== Saved entries ==
- - - - -

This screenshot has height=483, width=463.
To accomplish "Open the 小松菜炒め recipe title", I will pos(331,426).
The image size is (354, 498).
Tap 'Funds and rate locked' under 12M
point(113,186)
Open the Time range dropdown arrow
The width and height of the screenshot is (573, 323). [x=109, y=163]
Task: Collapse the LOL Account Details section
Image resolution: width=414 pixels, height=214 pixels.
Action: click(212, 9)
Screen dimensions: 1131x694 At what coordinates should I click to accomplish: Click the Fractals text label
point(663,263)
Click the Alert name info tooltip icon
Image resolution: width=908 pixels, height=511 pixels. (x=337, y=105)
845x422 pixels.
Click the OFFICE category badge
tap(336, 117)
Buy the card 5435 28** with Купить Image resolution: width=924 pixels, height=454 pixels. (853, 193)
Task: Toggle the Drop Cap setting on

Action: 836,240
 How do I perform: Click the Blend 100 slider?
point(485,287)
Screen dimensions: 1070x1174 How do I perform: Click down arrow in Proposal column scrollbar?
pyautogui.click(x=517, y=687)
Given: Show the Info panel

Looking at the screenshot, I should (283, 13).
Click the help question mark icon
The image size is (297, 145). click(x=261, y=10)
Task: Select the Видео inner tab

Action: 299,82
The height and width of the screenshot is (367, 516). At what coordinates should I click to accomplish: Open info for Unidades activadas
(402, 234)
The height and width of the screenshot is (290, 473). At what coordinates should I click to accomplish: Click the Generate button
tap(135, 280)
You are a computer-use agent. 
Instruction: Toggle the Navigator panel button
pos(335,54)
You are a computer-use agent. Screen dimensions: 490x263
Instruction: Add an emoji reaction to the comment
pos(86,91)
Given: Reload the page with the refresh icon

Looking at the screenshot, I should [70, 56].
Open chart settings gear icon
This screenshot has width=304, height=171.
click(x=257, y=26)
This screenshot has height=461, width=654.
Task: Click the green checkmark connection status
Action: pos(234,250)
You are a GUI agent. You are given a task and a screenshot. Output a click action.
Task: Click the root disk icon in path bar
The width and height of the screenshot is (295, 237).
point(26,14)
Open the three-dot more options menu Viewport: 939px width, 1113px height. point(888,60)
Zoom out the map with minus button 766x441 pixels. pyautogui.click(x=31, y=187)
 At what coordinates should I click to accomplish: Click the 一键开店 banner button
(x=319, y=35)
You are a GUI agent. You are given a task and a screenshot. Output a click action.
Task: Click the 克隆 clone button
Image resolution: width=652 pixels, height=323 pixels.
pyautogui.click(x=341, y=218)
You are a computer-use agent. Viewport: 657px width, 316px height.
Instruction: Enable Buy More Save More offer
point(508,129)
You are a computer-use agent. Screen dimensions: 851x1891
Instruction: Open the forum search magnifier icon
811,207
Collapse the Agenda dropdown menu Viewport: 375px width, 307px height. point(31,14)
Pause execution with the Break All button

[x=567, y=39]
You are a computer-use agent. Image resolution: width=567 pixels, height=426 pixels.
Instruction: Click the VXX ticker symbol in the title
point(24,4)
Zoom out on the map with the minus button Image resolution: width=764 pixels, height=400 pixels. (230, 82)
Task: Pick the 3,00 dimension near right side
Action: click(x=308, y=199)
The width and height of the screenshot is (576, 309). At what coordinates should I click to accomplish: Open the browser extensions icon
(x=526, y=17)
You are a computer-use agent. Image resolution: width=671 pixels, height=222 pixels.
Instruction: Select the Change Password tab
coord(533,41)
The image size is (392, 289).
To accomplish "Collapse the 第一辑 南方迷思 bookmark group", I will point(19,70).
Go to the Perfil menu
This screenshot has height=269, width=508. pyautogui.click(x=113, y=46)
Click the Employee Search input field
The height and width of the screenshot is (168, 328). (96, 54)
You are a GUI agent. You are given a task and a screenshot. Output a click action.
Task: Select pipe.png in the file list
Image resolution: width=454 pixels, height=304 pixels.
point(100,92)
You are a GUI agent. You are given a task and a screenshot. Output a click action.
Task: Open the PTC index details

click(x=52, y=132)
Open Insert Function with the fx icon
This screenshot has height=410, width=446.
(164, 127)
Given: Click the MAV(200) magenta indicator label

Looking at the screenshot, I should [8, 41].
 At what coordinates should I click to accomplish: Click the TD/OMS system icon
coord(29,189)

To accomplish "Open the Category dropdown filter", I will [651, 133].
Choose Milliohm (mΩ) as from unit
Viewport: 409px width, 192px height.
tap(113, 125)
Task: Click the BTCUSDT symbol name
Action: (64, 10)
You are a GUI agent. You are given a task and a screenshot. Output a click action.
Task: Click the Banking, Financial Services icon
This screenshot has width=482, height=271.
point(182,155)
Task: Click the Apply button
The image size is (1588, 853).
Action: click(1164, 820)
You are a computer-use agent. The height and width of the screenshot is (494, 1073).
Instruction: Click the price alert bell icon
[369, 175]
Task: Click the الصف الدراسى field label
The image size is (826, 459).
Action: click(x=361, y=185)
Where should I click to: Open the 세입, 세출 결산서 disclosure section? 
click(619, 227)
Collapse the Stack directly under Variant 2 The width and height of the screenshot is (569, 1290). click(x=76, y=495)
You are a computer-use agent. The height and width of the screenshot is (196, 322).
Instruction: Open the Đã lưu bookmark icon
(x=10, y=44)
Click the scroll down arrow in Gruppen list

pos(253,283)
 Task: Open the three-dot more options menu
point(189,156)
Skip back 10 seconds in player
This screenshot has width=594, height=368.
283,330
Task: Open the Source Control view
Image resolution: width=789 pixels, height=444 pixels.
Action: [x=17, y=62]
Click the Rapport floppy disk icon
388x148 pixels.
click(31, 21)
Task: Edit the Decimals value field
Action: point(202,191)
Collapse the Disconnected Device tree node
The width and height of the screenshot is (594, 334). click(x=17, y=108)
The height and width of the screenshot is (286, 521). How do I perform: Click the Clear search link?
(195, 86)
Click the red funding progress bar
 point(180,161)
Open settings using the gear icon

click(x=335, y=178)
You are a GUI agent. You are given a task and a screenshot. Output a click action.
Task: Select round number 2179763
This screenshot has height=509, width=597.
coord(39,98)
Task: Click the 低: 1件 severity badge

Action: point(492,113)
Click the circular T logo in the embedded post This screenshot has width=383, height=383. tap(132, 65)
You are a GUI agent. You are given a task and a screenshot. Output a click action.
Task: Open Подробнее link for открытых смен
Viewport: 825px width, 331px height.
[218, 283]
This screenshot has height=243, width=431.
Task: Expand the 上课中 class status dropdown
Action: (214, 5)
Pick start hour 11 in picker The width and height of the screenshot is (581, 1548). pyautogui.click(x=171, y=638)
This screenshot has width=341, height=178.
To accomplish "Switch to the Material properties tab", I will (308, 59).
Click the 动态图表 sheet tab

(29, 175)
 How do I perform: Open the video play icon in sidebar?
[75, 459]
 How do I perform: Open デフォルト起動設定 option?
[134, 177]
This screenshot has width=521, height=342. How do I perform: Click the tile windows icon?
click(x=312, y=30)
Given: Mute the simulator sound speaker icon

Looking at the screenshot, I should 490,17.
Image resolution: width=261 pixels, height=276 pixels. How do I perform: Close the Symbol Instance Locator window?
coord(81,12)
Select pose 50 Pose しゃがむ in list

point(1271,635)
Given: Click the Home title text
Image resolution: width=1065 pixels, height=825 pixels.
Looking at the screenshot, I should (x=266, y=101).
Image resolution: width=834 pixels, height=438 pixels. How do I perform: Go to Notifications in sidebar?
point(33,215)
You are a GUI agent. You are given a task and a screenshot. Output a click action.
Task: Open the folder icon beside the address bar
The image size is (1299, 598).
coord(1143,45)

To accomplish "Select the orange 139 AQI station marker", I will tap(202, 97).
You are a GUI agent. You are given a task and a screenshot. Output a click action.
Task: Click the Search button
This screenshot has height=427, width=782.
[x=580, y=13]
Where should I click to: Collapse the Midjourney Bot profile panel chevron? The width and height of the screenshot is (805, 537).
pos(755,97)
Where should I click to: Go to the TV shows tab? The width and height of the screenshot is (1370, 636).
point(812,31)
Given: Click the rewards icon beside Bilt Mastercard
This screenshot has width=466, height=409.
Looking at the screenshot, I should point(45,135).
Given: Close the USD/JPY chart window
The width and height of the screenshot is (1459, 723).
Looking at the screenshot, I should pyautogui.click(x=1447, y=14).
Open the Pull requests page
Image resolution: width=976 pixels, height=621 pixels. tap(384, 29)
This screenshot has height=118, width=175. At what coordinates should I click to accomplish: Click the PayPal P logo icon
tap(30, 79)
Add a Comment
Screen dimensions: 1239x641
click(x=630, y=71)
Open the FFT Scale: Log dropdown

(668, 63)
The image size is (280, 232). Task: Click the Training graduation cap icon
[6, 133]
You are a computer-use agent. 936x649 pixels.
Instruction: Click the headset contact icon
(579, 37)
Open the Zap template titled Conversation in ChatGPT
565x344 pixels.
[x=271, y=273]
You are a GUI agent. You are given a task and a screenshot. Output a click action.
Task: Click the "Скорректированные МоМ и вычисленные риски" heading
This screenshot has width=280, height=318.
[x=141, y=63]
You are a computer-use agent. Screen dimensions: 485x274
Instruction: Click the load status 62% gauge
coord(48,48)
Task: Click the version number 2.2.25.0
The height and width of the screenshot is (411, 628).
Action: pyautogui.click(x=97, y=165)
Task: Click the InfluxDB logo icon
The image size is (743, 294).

- - - - -

== Work to be completed ==
If a line above includes the string "number", pick it out.

== Worked solution ==
Task: Select round number 2179763
Task: Click the version number 2.2.25.0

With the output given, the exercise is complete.